Citrine - the transparent, pale yellow to brownish orange variety of quartz - is rare in nature. In the days before modern gemology, its tawny colour caused it to be confused with topaz. Citrine’s attractive colour, plus the durability and affordability it shares with most other quartzes, makes it the top-selling yellow-to-orange gem. It’s an attractive alternative not only for topaz, but also for yellow sapphire. The finest citrine colour is a saturated yellow to reddish orange free of brownish tints.

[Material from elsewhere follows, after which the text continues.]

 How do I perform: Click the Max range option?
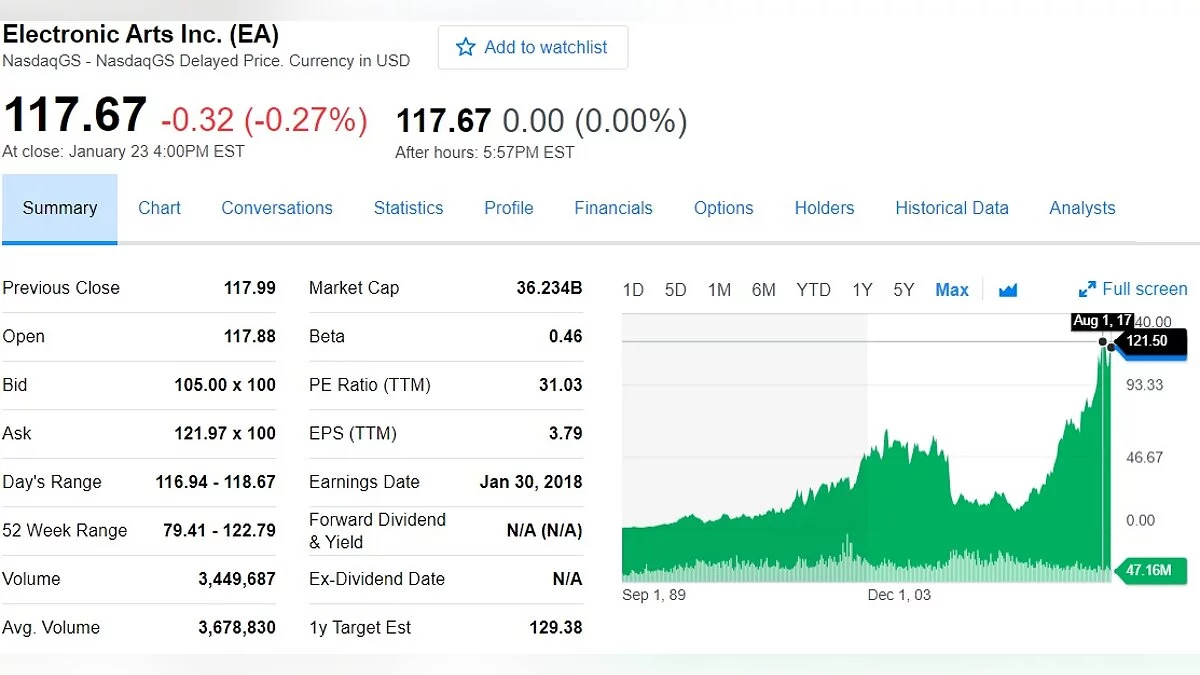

These gems, ranging from orangey yellow to reddish orange, are examples of fine citrine colour. - Courtesy C. Y. Sheng
Since natural citrine is rare, most of the citrine on the market is the result of heat treatment, which causes some amethyst to change colour from undesirable pale violet to an attractive yellow. The amethyst’s original hue can determine the richness of the resulting citrine’s yellow colour.

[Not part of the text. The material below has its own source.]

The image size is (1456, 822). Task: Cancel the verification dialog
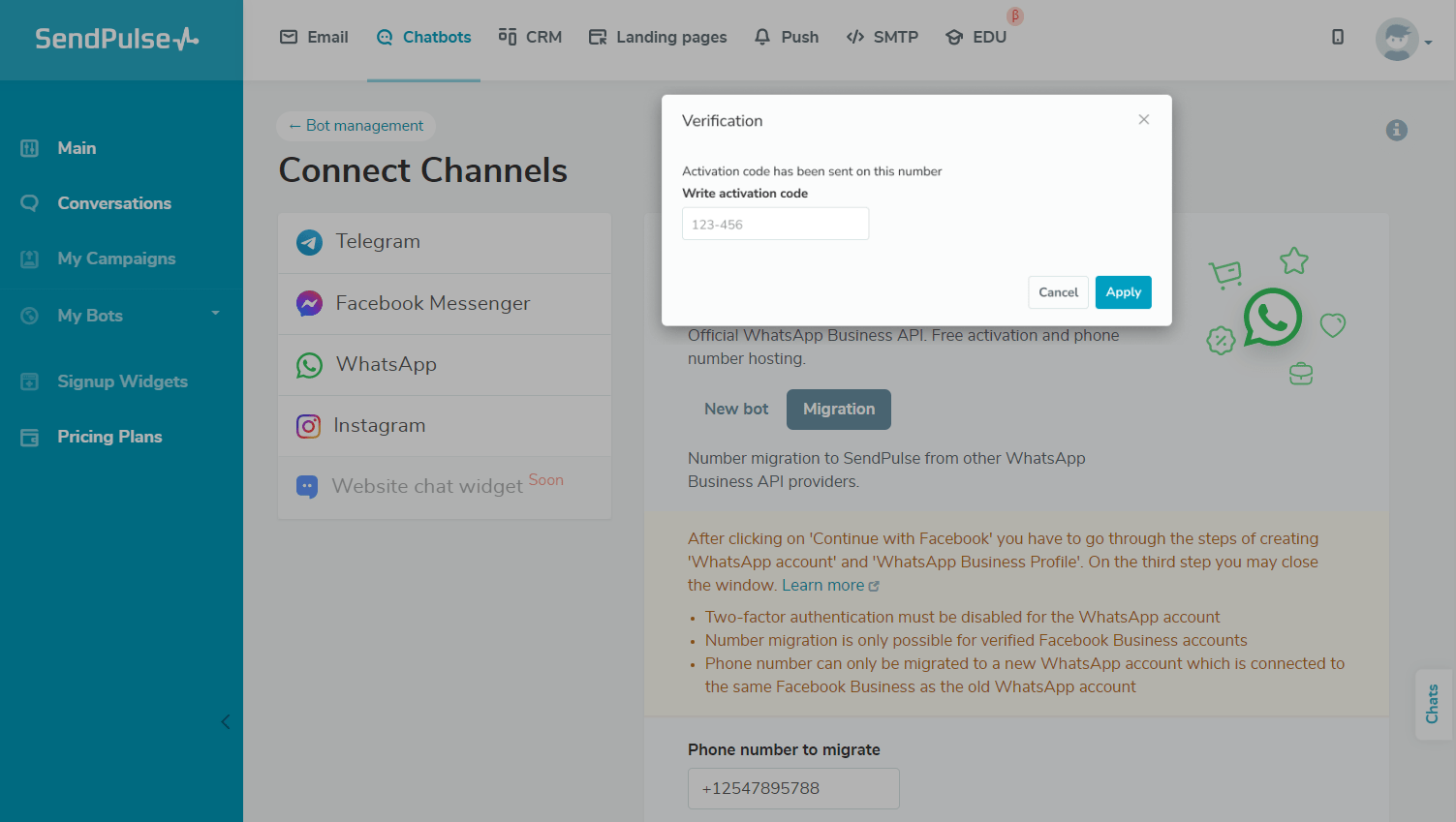1058,292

Low-temperature heat treatment transformed an amethyst into this orangey citrine. A gem carver created the attractive fantasy cut. - GIA & Tino Hammid
Citrine crystals occur in a wide range of sizes, and citrine sizes up to 20 carats are readily available in jewellery. Although citrine is available in standard shapes and sizes, many high-end jewellery designers and gem carvers have fashioned the warm yellow gem into unusual cuts for jewellery and carvings.